Omdat de rechtbank het beroep gegrond verklaart, bepaalt de rechtbank dat verweerder aan eiseres het door haar betaalde griffierecht vergoedt.
De rechtbank veroordeelt verweerder in de door eiseres gemaakte proceskosten. Deze kosten stelt de rechtbank op grond van het Besluit proceskosten bestuursrecht voor de door een derde beroepsmatig verleende rechtsbijstand vast op € 1536,- (1 punt voor het indienen van het bezwaarschrift, 1 punt voor het indienen van het beroepschrift en 1 punt voor het verschijnen ter zitting, met een waarde per punt van € 512,- en een wegingsfactor 1).

Beslissing

De rechtbank:
- verklaart het beroep gegrond;
- vernietigt het bestreden besluit;
- draagt verweerder op het betaalde griffierecht van € 338,- aan eiseres te vergoeden;
- veroordeelt verweerder in de proceskosten van eiseres tot een bedrag van € 1536,-.
Deze uitspraak is gedaan door mr.

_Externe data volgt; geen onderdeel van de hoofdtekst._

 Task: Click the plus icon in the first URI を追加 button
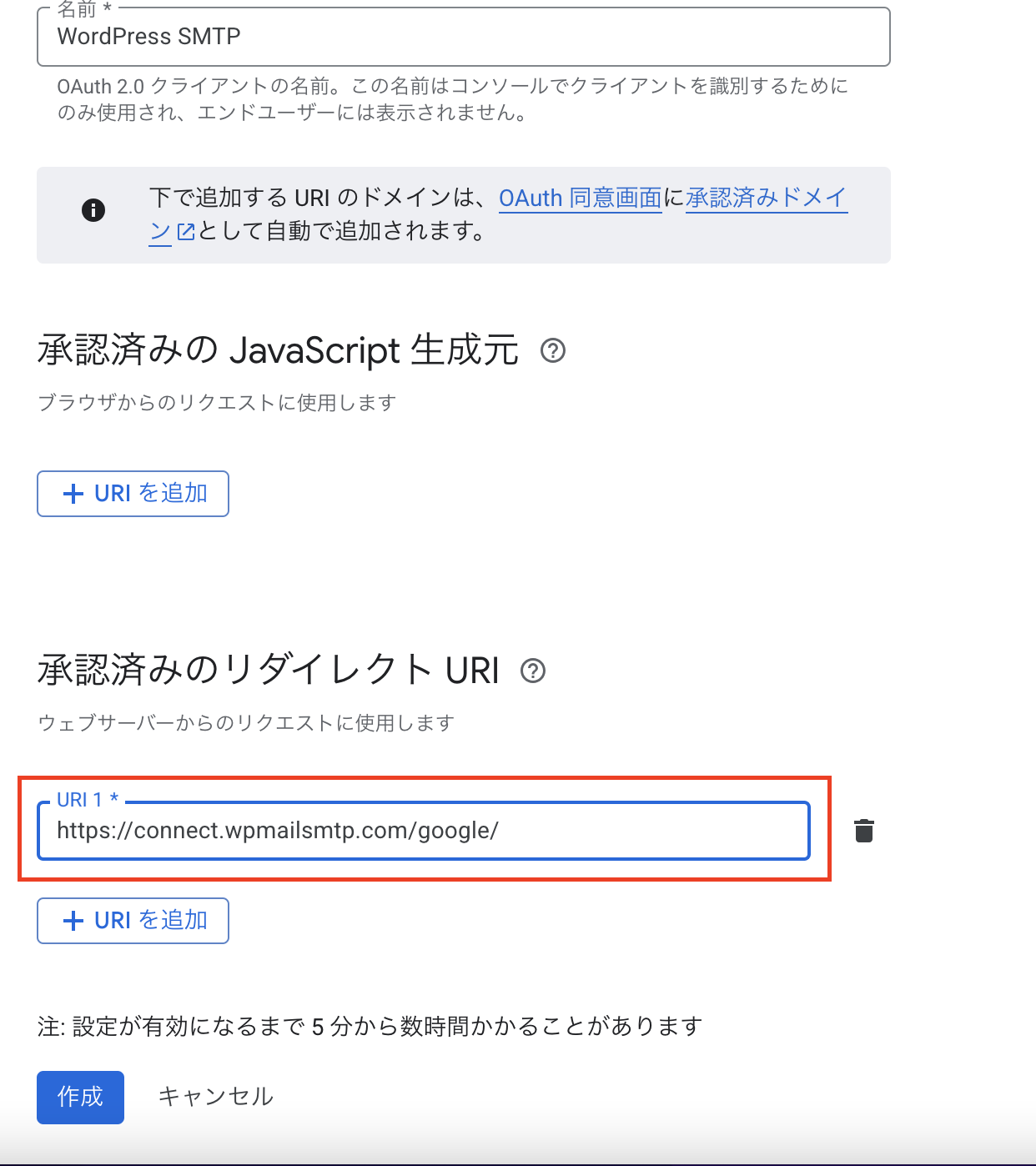tap(73, 493)
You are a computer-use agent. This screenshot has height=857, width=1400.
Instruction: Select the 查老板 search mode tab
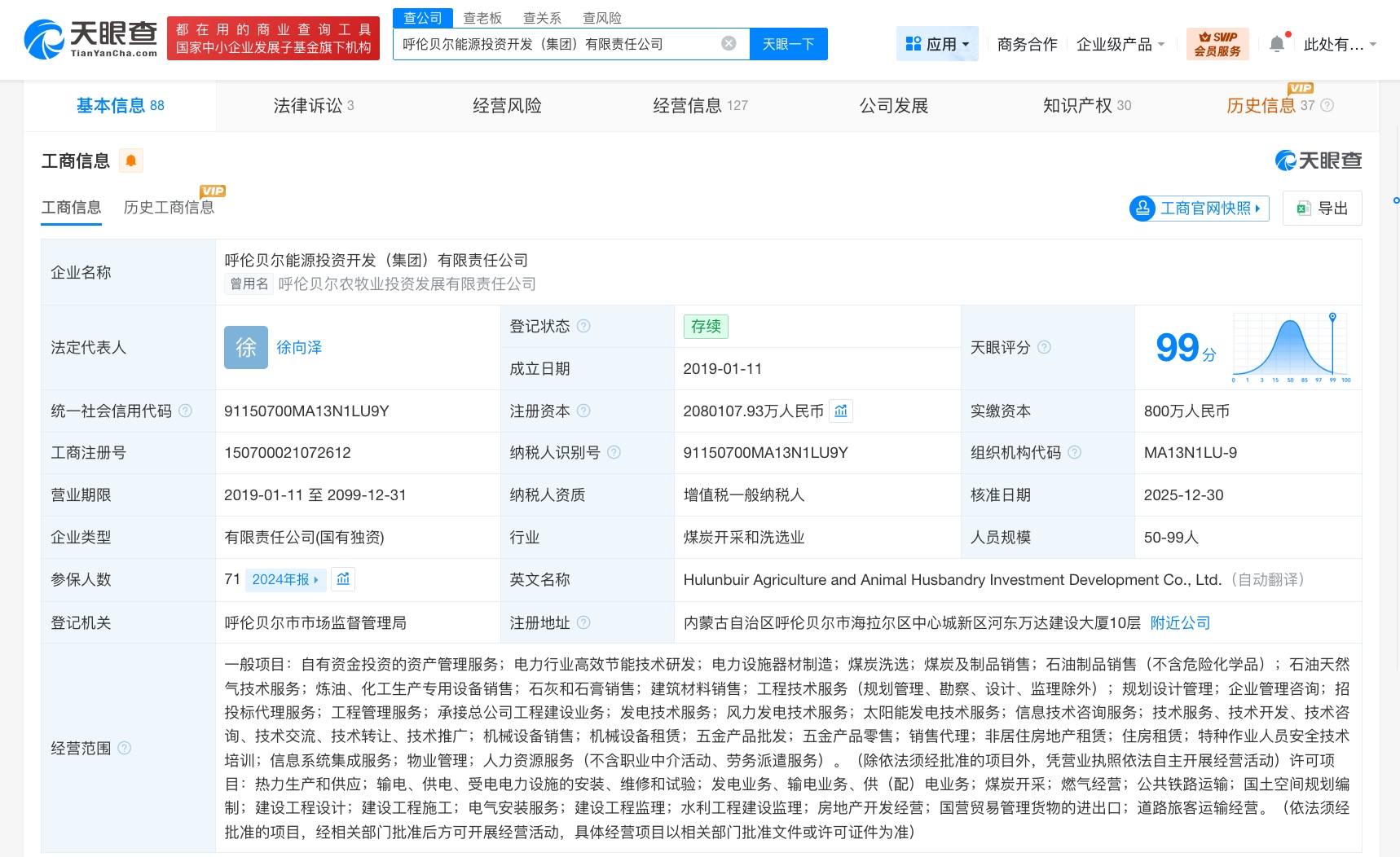pos(482,18)
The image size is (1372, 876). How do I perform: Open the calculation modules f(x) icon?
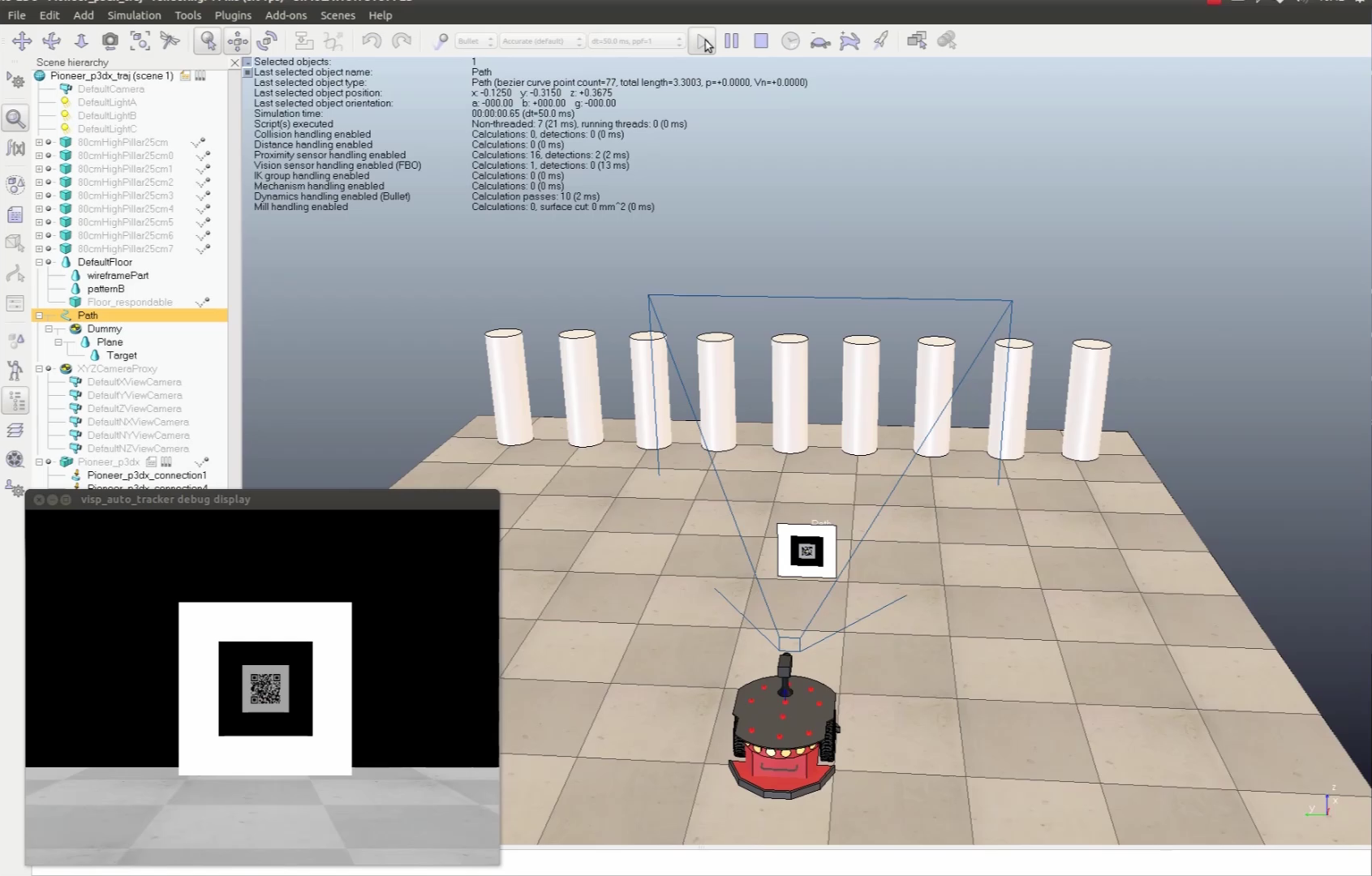coord(15,148)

H.J. Bastin, rechter, in aanwezigheid van mr. T.C.A. Hofman-Aupers, griffier. De beslissing is in het openbaar uitgesproken op 15 mei 2019.
griffier rechter
Afschrift verzonden aan partijen op:

Rechtsmiddel

Tegen deze uitspraak kan binnen zes weken na de dag van verzending daarvan hoger beroep worden ingesteld bij de Afdeling bestuursrechtspraak van de Raad van State. Als hoger beroep is ingesteld, kan bij de voorzieningenrechter van de hogerberoepsrechter worden verzocht om het treffen van een voorlopige voorziening of om het opheffen of wijzigen van een bij deze uitspraak getroffen voorlopige voorziening.